I very much like the SNP.
Van Ginkel is fun to say.
His name should be Rip. Or Pappy.
Christ. Don’t let Berman hear you say that.
van Ginkel to Einhorn, Einhorn to van Ginkel, whoop whoop
Betcha Captain Dingleberry requested The Jews Will Not Replace Us for the back of his helmet.
“Good People On Both Sides” was his first alternate pick
Bad Hombres?
Oathkeepers.
But he’d try to back it up with a bible quote.
Wasn’t his elbow ouchy earlier? I’m gonna put my money on the long-shot diagnosis of Rheumatoid Arthritis
Brisket: smoked
How much Ketamine did they pump into him in the magic tent of healing?
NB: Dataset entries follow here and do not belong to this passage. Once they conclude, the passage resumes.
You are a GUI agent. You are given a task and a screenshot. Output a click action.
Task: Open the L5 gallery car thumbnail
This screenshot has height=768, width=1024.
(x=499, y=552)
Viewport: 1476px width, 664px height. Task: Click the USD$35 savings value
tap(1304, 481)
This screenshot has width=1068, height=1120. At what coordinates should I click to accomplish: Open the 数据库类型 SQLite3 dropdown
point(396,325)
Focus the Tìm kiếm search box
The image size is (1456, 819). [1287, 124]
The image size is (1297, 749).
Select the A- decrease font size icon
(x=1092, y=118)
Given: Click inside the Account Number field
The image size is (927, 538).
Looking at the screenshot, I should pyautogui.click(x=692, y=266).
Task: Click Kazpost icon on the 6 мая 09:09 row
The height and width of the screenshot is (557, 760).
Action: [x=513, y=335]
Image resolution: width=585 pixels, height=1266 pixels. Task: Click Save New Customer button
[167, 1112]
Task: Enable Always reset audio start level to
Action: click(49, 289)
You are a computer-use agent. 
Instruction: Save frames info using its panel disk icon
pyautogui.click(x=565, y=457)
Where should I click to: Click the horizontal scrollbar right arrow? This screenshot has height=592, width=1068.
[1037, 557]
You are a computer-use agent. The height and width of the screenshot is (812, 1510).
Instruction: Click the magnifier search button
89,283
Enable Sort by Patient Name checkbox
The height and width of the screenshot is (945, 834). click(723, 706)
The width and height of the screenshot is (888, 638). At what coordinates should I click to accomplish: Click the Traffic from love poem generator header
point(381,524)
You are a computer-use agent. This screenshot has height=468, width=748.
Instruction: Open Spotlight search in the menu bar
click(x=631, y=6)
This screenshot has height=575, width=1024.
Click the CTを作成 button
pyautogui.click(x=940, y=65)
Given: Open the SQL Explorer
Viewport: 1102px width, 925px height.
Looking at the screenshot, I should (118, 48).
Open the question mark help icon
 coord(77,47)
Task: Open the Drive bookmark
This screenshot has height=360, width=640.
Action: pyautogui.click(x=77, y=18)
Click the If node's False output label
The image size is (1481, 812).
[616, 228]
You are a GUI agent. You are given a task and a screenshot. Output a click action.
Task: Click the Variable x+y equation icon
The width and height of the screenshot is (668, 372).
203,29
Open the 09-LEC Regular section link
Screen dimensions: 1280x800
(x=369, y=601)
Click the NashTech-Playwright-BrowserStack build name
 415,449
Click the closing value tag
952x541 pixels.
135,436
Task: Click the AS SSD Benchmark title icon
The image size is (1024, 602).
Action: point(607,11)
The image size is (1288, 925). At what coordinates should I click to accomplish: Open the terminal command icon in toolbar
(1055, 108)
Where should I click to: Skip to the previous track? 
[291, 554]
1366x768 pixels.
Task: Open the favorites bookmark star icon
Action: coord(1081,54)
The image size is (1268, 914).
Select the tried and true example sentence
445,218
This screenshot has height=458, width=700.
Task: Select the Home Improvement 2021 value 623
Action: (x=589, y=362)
All teh smelling salts. SO. MANY. SALTS.
“It’s always a good idea to rub salt on a brissett…”
-KCBBQLuvver
https://www.youtube.com/watch?v=oLjwwH_2dyM
Brissett’s knee ded.
“I’ll take that.” A. Reid, tying a bib on.
oh noes Jacoby don broke
Is it Tua Time?
Troy doesn’t know his ass from his Harbaugh.
Love guys in suits on fake mini football fields.
I dunno how we ever talked FITBAW without smh
It’s like a life-size game of Risk but it involves potential allegations of domestic assault.
“potential”
If I want to buy glove liners, I need to measure my “palm girth”
The “girth” in my palm is… oh, forget it.
What kind of gloves require liners?
Are you sure you’re not on a sneaky porn site?
My teevee is muted, did that ref die because Teh DEEP STATE refused him Invermicin?
I hope so. The Deep State has been getting soft lately.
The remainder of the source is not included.